“This suggests that there is an advantage to these mutations,” says Stephen Golstein, an evolutionary virologist who studies coronaviruses at the University of Utah. Each SARS-CoV-2 variant “wants to be more transmissible” in a sense. So the fact that so many of them land on these mutations suggests that there could be a real benefit in this regard. These different lines come to essentially the same solution for how to interact more effectively with the human receptor, ACE2. ”
Like any virologist, Goldstein is reluctant to anthropomorphize his subjects. Viruses do not have dreams and desires. They are intelligent micro-machines programmed to make as many copies of them as possible. But one way to do this is to increase their chances of invading new hosts. SARS-CoV-2 does this by guiding the range of spike proteins that cover its outside to a protein called ACE2 that is on the outside of human cells. The peak is encrusted in sugars that camouflage the virus from the human immune system, except for the tip, known as the receptor binding domain, or RBD for short. This exposed section is the part that locks on ACE2, changing the shape of the receptor – like a key that rearranges the glasses inside a lock – and allows the virus to enter the cell and begin to replicate.
The mutations that scientists are so worried about appear in that little exposed peak. And now researchers are struggling to find out how each of them could offer SARS-CoV-2 some new tricks.
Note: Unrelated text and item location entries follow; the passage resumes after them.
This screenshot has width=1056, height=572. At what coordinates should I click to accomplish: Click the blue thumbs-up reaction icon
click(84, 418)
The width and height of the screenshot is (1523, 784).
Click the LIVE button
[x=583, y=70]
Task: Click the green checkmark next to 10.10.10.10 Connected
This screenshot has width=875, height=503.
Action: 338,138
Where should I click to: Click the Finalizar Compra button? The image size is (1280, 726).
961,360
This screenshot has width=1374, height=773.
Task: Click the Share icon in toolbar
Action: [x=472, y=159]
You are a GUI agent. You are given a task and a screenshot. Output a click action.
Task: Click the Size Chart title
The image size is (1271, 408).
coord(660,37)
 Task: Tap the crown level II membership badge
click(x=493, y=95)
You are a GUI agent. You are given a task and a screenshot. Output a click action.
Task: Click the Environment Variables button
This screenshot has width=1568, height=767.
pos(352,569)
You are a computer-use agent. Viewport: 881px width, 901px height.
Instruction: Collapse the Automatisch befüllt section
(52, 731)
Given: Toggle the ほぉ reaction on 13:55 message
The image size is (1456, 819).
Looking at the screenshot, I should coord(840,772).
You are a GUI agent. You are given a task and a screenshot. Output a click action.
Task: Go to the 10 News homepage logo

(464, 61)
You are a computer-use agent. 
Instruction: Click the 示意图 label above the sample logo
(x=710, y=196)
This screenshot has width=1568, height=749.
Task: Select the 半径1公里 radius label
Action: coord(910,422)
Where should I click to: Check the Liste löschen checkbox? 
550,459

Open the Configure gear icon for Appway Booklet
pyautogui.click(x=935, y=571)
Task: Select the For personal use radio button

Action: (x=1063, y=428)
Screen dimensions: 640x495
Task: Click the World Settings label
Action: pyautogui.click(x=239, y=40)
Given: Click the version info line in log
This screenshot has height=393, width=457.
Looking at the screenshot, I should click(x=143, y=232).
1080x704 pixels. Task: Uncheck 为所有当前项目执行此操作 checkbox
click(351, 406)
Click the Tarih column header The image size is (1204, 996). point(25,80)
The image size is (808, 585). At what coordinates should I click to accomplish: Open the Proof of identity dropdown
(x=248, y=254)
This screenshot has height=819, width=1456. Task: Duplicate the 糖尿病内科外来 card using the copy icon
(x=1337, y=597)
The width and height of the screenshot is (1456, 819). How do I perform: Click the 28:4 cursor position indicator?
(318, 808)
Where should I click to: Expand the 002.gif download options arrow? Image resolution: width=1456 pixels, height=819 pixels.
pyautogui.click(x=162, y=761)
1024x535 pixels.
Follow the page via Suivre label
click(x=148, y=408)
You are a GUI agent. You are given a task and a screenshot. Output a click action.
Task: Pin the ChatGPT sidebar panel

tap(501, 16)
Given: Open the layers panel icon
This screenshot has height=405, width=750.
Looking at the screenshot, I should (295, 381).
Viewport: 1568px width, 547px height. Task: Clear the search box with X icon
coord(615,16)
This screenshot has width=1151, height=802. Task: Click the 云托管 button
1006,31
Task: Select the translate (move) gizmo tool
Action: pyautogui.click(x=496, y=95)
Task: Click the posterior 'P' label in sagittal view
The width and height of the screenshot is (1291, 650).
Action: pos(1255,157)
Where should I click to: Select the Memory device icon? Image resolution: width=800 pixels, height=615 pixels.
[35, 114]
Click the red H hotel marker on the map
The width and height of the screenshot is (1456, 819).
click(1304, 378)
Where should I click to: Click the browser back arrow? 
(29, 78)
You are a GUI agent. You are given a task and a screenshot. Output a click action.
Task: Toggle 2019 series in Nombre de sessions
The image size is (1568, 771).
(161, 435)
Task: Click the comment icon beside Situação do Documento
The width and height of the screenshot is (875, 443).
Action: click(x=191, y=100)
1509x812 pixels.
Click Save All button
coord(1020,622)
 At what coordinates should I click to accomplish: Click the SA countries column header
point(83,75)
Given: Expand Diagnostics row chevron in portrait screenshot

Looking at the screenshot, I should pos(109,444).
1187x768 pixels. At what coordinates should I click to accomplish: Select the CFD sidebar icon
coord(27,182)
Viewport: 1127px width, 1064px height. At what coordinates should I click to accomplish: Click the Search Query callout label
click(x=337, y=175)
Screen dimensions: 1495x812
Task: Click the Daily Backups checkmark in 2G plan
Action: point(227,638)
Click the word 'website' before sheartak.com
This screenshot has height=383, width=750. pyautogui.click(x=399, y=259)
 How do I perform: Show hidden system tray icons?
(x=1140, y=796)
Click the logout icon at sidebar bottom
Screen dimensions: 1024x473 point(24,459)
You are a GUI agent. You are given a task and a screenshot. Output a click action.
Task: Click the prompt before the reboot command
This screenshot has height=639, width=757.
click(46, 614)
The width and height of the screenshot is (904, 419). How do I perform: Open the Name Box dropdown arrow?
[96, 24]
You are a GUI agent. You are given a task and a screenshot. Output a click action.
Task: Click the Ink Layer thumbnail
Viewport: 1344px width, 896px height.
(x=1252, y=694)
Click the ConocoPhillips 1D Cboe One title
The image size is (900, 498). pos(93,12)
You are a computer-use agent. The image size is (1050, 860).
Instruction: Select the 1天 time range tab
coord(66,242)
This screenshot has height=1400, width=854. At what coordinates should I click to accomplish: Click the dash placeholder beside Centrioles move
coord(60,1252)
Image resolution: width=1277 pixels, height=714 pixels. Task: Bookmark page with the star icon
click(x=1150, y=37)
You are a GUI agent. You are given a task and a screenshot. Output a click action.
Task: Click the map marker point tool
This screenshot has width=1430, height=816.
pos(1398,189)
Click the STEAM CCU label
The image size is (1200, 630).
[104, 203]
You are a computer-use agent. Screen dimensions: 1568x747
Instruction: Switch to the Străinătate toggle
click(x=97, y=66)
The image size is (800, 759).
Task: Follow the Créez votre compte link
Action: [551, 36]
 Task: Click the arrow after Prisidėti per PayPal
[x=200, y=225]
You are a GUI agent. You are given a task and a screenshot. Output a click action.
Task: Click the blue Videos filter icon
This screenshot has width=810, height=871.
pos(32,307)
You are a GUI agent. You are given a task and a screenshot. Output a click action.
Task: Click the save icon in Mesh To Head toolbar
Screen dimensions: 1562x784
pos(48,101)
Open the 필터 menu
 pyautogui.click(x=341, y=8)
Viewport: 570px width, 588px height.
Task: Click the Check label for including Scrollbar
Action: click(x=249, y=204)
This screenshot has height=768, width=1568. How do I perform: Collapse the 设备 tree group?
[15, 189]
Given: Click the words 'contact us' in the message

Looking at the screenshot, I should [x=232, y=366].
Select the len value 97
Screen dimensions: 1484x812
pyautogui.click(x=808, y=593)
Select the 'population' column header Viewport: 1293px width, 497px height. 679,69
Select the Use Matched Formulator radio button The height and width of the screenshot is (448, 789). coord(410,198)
There is N501Y, a mutation that occurs in all three variants, which replaces the 501st amino acid of the coronavirus, asparagine, with tyrosine. Studies in cells and animal models suggest that the change makes it easier for SARS-CoV-2 to pick up ACE2, which is a hypothesis as to why the variant was, at this time, quite convincingly associated with increased transmission. The best proof of that so far came out of Britain, which does more genomic sequencing than any other country in the world. Scientists estimate that the British version, known as B.1.1.7, is 30-50% more infectious than other circulating strains.
In Ireland, it became the dominant version of the virus in just a few weeks and has since spread to more than 60 countries, including the United States. As of Tuesday, the US had detected 293 cases of the British variant, according to data from the US Centers for Disease Control and Prevention. The agency estimates that it will become dominant in the US by March.
A Brazilian variant, also called P1, and the South African variant, sometimes called B.1.351, have a second and third mutation in common: K417T and E484K. At this point, scientists know more about the latter. Replace an amino acid that has been negatively charged with a positively charged one. In variants without this mutation, that section of the RBD is opposite a negatively charged stretch of ACE2, so they repel each other. But the E484K mutation reverses that load, causing it to cling tightly.
On Monday, Minnesota reported the first US case of the Brazil variant, but so far no cases of the South African variant in the USA have been confirmed.
Scientists at the Fred Hutchinson Cancer Research Center have found that E484K may be the most important change when it comes to improving the virus’s ability to evade immune defense. In laboratory experiments, they observed that the antibodies in the blood of patients with recovered Covid-19 were 10 times less effective in neutralizing variants possessing the E484K mutation. In a separate study, some of De Oliveira’s colleagues tested the blood of patients with Covid-19 who became ill in the first wave in South Africa and found that 90% of them had reduced immunity to the new variant. containing E484K. In almost half of the samples, the new variant completely got rid of the pre-existing antibodies. Another study by another colleague in South Africa, this time using the live virus, found similar results. (All are shared as prepresses – none of which have yet been evaluated by colleagues, as was commonplace in Covid’s time.)